Edit the material below by replacing every "Image resolution" with "Screen resolution", leaving everything else unchanged.

* Begin Given records *

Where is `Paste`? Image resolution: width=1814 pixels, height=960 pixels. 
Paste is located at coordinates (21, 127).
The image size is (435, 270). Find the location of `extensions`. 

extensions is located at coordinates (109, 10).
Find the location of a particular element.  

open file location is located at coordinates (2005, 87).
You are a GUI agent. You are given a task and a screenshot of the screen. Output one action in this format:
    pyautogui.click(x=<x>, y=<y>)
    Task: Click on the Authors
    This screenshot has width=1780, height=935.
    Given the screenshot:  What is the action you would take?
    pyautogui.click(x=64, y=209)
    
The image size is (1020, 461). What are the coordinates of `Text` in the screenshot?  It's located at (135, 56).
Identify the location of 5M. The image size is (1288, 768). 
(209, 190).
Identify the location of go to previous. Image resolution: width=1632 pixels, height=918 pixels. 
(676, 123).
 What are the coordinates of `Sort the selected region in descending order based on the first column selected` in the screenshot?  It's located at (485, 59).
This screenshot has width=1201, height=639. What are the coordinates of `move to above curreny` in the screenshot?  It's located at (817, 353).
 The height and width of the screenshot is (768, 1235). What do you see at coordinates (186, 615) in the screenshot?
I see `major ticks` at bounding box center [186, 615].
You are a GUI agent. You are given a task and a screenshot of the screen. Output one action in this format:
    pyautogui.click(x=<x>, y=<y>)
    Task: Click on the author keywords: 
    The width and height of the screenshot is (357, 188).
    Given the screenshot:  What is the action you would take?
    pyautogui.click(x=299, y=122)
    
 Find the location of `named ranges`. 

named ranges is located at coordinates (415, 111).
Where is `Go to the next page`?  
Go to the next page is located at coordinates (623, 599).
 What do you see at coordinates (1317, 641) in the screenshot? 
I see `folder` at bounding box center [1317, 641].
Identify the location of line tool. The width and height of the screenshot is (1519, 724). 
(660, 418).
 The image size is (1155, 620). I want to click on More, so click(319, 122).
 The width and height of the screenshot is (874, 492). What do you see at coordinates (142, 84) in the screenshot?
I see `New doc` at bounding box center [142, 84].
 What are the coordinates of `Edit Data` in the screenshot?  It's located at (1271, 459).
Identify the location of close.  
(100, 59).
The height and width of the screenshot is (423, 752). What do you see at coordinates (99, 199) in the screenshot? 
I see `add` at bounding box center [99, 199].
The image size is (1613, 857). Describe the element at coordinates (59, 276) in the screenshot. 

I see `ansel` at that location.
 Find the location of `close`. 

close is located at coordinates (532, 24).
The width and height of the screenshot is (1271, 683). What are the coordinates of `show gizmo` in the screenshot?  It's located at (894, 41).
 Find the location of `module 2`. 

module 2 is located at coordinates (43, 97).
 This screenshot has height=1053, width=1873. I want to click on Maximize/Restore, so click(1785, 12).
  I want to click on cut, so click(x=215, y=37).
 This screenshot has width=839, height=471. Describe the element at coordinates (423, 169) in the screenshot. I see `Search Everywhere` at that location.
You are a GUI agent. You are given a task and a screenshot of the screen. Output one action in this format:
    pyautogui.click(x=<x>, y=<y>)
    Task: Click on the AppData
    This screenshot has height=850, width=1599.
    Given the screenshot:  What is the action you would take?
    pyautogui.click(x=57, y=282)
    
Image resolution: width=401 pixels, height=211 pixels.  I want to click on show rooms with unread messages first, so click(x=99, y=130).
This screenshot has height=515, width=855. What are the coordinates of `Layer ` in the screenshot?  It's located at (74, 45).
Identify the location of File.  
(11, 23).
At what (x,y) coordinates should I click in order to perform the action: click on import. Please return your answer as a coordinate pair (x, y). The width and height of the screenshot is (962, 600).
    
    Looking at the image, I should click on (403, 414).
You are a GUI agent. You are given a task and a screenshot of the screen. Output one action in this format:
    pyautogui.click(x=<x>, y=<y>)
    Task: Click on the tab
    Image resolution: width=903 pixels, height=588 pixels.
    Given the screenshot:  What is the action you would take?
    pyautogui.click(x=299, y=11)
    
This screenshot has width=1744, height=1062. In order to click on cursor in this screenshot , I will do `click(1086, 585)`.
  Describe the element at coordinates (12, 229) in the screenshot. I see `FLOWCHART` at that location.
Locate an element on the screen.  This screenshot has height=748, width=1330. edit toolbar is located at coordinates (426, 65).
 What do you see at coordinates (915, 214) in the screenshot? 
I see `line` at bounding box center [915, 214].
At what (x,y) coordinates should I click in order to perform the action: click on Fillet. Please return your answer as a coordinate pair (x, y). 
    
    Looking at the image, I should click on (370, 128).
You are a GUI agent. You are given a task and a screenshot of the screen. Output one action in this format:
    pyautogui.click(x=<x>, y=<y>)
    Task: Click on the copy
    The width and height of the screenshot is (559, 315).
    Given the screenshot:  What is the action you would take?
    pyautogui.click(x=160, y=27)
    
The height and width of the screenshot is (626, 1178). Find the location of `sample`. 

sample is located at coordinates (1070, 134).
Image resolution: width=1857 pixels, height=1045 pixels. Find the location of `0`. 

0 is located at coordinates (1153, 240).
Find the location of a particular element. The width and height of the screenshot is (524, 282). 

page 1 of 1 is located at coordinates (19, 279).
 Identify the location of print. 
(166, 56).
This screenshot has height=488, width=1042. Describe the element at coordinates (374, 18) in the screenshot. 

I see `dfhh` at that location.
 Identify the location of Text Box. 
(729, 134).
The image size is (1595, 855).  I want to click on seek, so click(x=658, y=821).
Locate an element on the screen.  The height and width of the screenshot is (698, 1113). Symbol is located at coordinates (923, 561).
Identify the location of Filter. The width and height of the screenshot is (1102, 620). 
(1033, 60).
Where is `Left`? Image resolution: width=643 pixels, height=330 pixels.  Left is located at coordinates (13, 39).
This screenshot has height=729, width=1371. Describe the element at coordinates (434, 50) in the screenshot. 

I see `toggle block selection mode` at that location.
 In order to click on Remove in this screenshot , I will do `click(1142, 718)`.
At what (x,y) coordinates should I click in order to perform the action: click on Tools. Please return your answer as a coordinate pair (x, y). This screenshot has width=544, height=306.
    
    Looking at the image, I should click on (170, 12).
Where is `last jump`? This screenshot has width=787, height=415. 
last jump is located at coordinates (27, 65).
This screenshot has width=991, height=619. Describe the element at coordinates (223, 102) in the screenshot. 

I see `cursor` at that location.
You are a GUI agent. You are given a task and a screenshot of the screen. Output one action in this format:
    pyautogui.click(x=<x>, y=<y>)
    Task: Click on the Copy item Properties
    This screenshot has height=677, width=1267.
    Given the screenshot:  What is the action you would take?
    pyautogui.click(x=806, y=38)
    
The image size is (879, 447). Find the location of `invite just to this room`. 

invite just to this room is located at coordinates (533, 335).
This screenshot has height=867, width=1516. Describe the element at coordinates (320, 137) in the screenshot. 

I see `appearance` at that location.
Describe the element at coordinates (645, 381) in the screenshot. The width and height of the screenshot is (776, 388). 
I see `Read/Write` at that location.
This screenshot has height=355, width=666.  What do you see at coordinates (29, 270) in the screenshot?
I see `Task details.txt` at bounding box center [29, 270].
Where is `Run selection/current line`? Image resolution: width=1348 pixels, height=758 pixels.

* End Given records *

Worked answer ▸
Where is `Paste`? Screen resolution: width=1814 pixels, height=960 pixels. 
Paste is located at coordinates (21, 127).
The image size is (435, 270). Find the location of `extensions`. 

extensions is located at coordinates (109, 10).
Find the location of a particular element.  

open file location is located at coordinates (2005, 87).
You are a GUI agent. You are given a task and a screenshot of the screen. Output one action in this format:
    pyautogui.click(x=<x>, y=<y>)
    Task: Click on the Authors
    This screenshot has width=1780, height=935.
    Given the screenshot:  What is the action you would take?
    pyautogui.click(x=64, y=209)
    
The image size is (1020, 461). What are the coordinates of `Text` in the screenshot?  It's located at (135, 56).
Identify the location of 5M. The image size is (1288, 768). 
(209, 190).
Identify the location of go to previous. Screen resolution: width=1632 pixels, height=918 pixels. 
(676, 123).
 What are the coordinates of `Sort the selected region in descending order based on the first column selected` in the screenshot?  It's located at (485, 59).
This screenshot has width=1201, height=639. What are the coordinates of `move to above curreny` in the screenshot?  It's located at (817, 353).
 The height and width of the screenshot is (768, 1235). What do you see at coordinates (186, 615) in the screenshot?
I see `major ticks` at bounding box center [186, 615].
You are a GUI agent. You are given a task and a screenshot of the screen. Output one action in this format:
    pyautogui.click(x=<x>, y=<y>)
    Task: Click on the author keywords: 
    The width and height of the screenshot is (357, 188).
    Given the screenshot:  What is the action you would take?
    pyautogui.click(x=299, y=122)
    
 Find the location of `named ranges`. 

named ranges is located at coordinates (415, 111).
Where is `Go to the next page`?  
Go to the next page is located at coordinates (623, 599).
 What do you see at coordinates (1317, 641) in the screenshot? 
I see `folder` at bounding box center [1317, 641].
Identify the location of line tool. The width and height of the screenshot is (1519, 724). 
(660, 418).
 The image size is (1155, 620). I want to click on More, so click(319, 122).
 The width and height of the screenshot is (874, 492). What do you see at coordinates (142, 84) in the screenshot?
I see `New doc` at bounding box center [142, 84].
 What are the coordinates of `Edit Data` in the screenshot?  It's located at (1271, 459).
Identify the location of close.  
(100, 59).
The height and width of the screenshot is (423, 752). What do you see at coordinates (99, 199) in the screenshot? 
I see `add` at bounding box center [99, 199].
The image size is (1613, 857). Describe the element at coordinates (59, 276) in the screenshot. 

I see `ansel` at that location.
 Find the location of `close`. 

close is located at coordinates (532, 24).
The width and height of the screenshot is (1271, 683). What are the coordinates of `show gizmo` in the screenshot?  It's located at (894, 41).
 Find the location of `module 2`. 

module 2 is located at coordinates (43, 97).
 This screenshot has height=1053, width=1873. I want to click on Maximize/Restore, so click(1785, 12).
  I want to click on cut, so click(x=215, y=37).
 This screenshot has width=839, height=471. Describe the element at coordinates (423, 169) in the screenshot. I see `Search Everywhere` at that location.
You are a GUI agent. You are given a task and a screenshot of the screen. Output one action in this format:
    pyautogui.click(x=<x>, y=<y>)
    Task: Click on the AppData
    This screenshot has height=850, width=1599.
    Given the screenshot:  What is the action you would take?
    pyautogui.click(x=57, y=282)
    
Screen resolution: width=401 pixels, height=211 pixels.  I want to click on show rooms with unread messages first, so click(x=99, y=130).
This screenshot has height=515, width=855. What are the coordinates of `Layer ` in the screenshot?  It's located at (74, 45).
Identify the location of File.  
(11, 23).
At what (x,y) coordinates should I click in order to perform the action: click on import. Please return your answer as a coordinate pair (x, y). The width and height of the screenshot is (962, 600).
    
    Looking at the image, I should click on (403, 414).
You are a GUI agent. You are given a task and a screenshot of the screen. Output one action in this format:
    pyautogui.click(x=<x>, y=<y>)
    Task: Click on the tab
    Screen resolution: width=903 pixels, height=588 pixels.
    Given the screenshot:  What is the action you would take?
    pyautogui.click(x=299, y=11)
    
This screenshot has width=1744, height=1062. In order to click on cursor in this screenshot , I will do `click(1086, 585)`.
  Describe the element at coordinates (12, 229) in the screenshot. I see `FLOWCHART` at that location.
Locate an element on the screen.  This screenshot has height=748, width=1330. edit toolbar is located at coordinates (426, 65).
 What do you see at coordinates (915, 214) in the screenshot? 
I see `line` at bounding box center [915, 214].
At what (x,y) coordinates should I click in order to perform the action: click on Fillet. Please return your answer as a coordinate pair (x, y). 
    
    Looking at the image, I should click on (370, 128).
You are a GUI agent. You are given a task and a screenshot of the screen. Output one action in this format:
    pyautogui.click(x=<x>, y=<y>)
    Task: Click on the copy
    The width and height of the screenshot is (559, 315).
    Given the screenshot:  What is the action you would take?
    pyautogui.click(x=160, y=27)
    
The height and width of the screenshot is (626, 1178). Find the location of `sample`. 

sample is located at coordinates (1070, 134).
Screen resolution: width=1857 pixels, height=1045 pixels. Find the location of `0`. 

0 is located at coordinates (1153, 240).
Find the location of a particular element. The width and height of the screenshot is (524, 282). 

page 1 of 1 is located at coordinates (19, 279).
 Identify the location of print. 
(166, 56).
This screenshot has height=488, width=1042. Describe the element at coordinates (374, 18) in the screenshot. 

I see `dfhh` at that location.
 Identify the location of Text Box. 
(729, 134).
The image size is (1595, 855).  I want to click on seek, so click(x=658, y=821).
Locate an element on the screen.  The height and width of the screenshot is (698, 1113). Symbol is located at coordinates (923, 561).
Identify the location of Filter. The width and height of the screenshot is (1102, 620). 
(1033, 60).
Where is `Left`? Screen resolution: width=643 pixels, height=330 pixels.  Left is located at coordinates (13, 39).
This screenshot has height=729, width=1371. Describe the element at coordinates (434, 50) in the screenshot. 

I see `toggle block selection mode` at that location.
 In order to click on Remove in this screenshot , I will do `click(1142, 718)`.
At what (x,y) coordinates should I click in order to perform the action: click on Tools. Please return your answer as a coordinate pair (x, y). This screenshot has width=544, height=306.
    
    Looking at the image, I should click on (170, 12).
Where is `last jump`? This screenshot has width=787, height=415. 
last jump is located at coordinates (27, 65).
This screenshot has width=991, height=619. Describe the element at coordinates (223, 102) in the screenshot. 

I see `cursor` at that location.
You are a GUI agent. You are given a task and a screenshot of the screen. Output one action in this format:
    pyautogui.click(x=<x>, y=<y>)
    Task: Click on the Copy item Properties
    This screenshot has height=677, width=1267.
    Given the screenshot:  What is the action you would take?
    pyautogui.click(x=806, y=38)
    
The image size is (879, 447). Find the location of `invite just to this room`. 

invite just to this room is located at coordinates (533, 335).
This screenshot has height=867, width=1516. Describe the element at coordinates (320, 137) in the screenshot. 

I see `appearance` at that location.
Describe the element at coordinates (645, 381) in the screenshot. The width and height of the screenshot is (776, 388). 
I see `Read/Write` at that location.
This screenshot has height=355, width=666.  What do you see at coordinates (29, 270) in the screenshot?
I see `Task details.txt` at bounding box center [29, 270].
Where is `Run selection/current line`? Screen resolution: width=1348 pixels, height=758 pixels.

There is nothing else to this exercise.